Sandália de Prata é título de dois clássicos da música brasileira: um de Alcyr Pires Vermelho e Pedro Caetano, de 1941; outro, de Ary Barroso, do mesmo ano, também com o título de Isto aqui, o que é?. E agora batiza também este interessantíssimo grupo musical paulista.
Samba Pesado é para arrastar as sandálias – de prata ou não. Além do gênero que dá título ao disco, profundos ecos das variantes samba-rock e gafieira, além de soul e funk – mas este, de verdade. Aqui e ali, pitadas de Jorge Ben, Dorival Caymmi e Criolina (os maranhenses Alê Muniz e Luciana Simões são parceiros da turma em diversas faixas do disco), na levada e/ou nos temas.
“Gildete. Gildete, tô ligado no suingue, no balanço/ Gildete, Gildete parou no ponto, acenou, piloto quase que infartou/ (…)/ até debaixo d’água eu sou, Gildete Futebol Clube” em Gildete (Ully Costa/ Alê Muniz/ Luciana Simões); “Vou ficar perto do terreno baldio esperando a pelada começar/ quero ver você no gol, crioulo/ e Ogum seu protetor/ Na batucada quero Ijexá”, em Dida (Ully Costa/ Luciana Simões); “Você vai dizer que não sabe sambar/ você vai pedir, quem sabe vou te ensinar/ (…)/ Zumbi mandou falar:/ quando ouvir a marcação em forma de oração/ quando ouvir a marcação é hora de oração” em Zumbi (Ully Costa/ Alê Muniz/ Luciana Simões); “Seu beijo é uma delícia, magia de alquimista/ teu olhar, tua malícia/ teu afago, tua carícia/ ô, Letícia, ô, Letícia” em Letícia (Marquinho Dikuã) ou “O tempo fechou, a maré levantou, escureceu/ o pescador não voltou, Maria três velas acendeu” em O pescador (Anderson Vaz/ Robson Capela).

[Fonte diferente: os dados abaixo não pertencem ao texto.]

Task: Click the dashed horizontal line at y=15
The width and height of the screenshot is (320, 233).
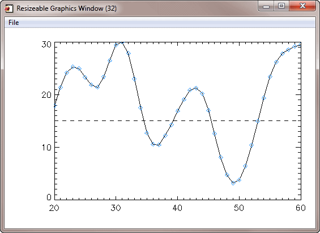Action: [177, 120]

Mas não se trata simplesmente de reverenciar ou apenas imitar o que veio antes – longe disso. As influências são reprocessadas e o som do Sandália de Prata é algo que merece destaque em tempos de velhas bossas, apenas requentadas e apresentadas como novas, ou sambinhas bem comportados e sem sal – e que a crítica conivente não para de apresentar como a nova promessa, a nova revelação, a nova sensação ou a nova não sei o quê do samba ou da emepebê.